Here the ‘famously late’ POTUS Janie Orlean (Meryl Streep), with her drugged-up Chief of Staff son (Jonah Hill) and her campaigning hat (its motto of denial: ‘Don’t Look Up’), is an obvious if regendered Trump figure, while affectless corporate CEO and tech guru Peter Isherwell (Mark Rylance), with his dead eyes to the skies, is a clear composite of Elon Musk and Mark Zuckerberg. “They’re not even smart enough to be as evil as you’re giving them credit for,” Dibiasky says of these recognisable power players.

In McKay’s satire, metaphors are made flesh. Explaining the astronomical data on television, Mindy is interviewed by a literal muppet. Co-opted as the sexed-up public face of bad science, Mindy’s seduction involves him literally getting into bed with the media, specifically, with TV anchor Brie Avantee (Cate Blanchett), who insists that he tell her “We’re all going to die” as part of his foreplay. “You’re with the grown-ups now,” Orlean informs Mindy, as she lights a cigarette in front of a “flammable” sign.

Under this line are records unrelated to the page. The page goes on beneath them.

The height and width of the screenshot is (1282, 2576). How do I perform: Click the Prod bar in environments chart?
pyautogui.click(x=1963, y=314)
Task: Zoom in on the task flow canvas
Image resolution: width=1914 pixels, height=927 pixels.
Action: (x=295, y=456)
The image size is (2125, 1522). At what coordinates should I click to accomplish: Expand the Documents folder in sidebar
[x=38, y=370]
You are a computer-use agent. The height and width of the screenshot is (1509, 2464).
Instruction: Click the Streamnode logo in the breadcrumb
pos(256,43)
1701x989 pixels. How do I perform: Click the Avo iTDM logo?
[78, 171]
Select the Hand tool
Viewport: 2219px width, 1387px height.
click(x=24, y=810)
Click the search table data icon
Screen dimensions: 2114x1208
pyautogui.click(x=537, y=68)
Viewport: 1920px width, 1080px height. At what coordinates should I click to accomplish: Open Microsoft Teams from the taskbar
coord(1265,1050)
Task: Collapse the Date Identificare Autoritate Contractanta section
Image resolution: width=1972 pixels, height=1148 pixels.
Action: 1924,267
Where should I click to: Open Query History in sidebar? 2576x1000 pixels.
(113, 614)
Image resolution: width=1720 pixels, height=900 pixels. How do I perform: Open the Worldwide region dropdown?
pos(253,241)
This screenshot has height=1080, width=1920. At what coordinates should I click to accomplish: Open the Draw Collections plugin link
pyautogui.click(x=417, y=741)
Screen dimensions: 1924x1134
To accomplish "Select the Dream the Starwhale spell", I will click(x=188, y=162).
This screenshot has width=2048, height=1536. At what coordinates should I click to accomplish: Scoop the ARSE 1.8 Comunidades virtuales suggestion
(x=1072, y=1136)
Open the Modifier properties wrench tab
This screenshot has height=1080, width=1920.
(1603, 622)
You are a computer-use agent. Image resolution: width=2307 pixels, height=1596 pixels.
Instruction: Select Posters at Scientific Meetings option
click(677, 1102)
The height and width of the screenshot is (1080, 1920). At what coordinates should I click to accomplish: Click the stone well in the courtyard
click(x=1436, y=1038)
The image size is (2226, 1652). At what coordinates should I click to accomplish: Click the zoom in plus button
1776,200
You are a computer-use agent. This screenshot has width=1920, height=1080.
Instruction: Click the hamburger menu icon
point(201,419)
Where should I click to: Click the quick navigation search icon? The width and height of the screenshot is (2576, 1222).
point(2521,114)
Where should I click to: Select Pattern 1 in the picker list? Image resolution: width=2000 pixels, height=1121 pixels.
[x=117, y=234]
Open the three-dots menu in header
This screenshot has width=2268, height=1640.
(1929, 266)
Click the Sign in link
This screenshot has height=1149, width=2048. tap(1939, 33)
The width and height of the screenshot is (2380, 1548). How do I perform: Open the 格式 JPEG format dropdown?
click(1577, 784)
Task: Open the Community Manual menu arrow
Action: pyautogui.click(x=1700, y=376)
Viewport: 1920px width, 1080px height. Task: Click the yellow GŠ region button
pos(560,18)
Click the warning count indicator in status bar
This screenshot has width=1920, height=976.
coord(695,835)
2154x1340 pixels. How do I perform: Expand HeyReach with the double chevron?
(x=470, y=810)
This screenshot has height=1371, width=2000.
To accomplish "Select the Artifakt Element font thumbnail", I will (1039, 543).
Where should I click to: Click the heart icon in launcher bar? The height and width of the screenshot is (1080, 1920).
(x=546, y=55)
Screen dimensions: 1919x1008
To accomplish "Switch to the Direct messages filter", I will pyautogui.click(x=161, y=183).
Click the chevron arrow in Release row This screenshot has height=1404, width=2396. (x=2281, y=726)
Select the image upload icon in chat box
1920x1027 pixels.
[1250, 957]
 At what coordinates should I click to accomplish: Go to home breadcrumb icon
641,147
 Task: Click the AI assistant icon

As this apocalyptic story gets chopped into a multiplicity of memes, reports, ads, online chats and uploads, the medium becomes the message, revealing how easily our own hunger for mindless entertainment, instant gratification and celebrity trivia (in a film rammed with celebrities) can divert our attention from the reality of our species’s imminent annihilation. Even that barrelling comet is merely palatable cinematic cover for the film’s true subject, the coming climate catastrophe. This is a broad, crass, scattergun comedy, but one that fairly reflects the age of distraction being so grimly targeted.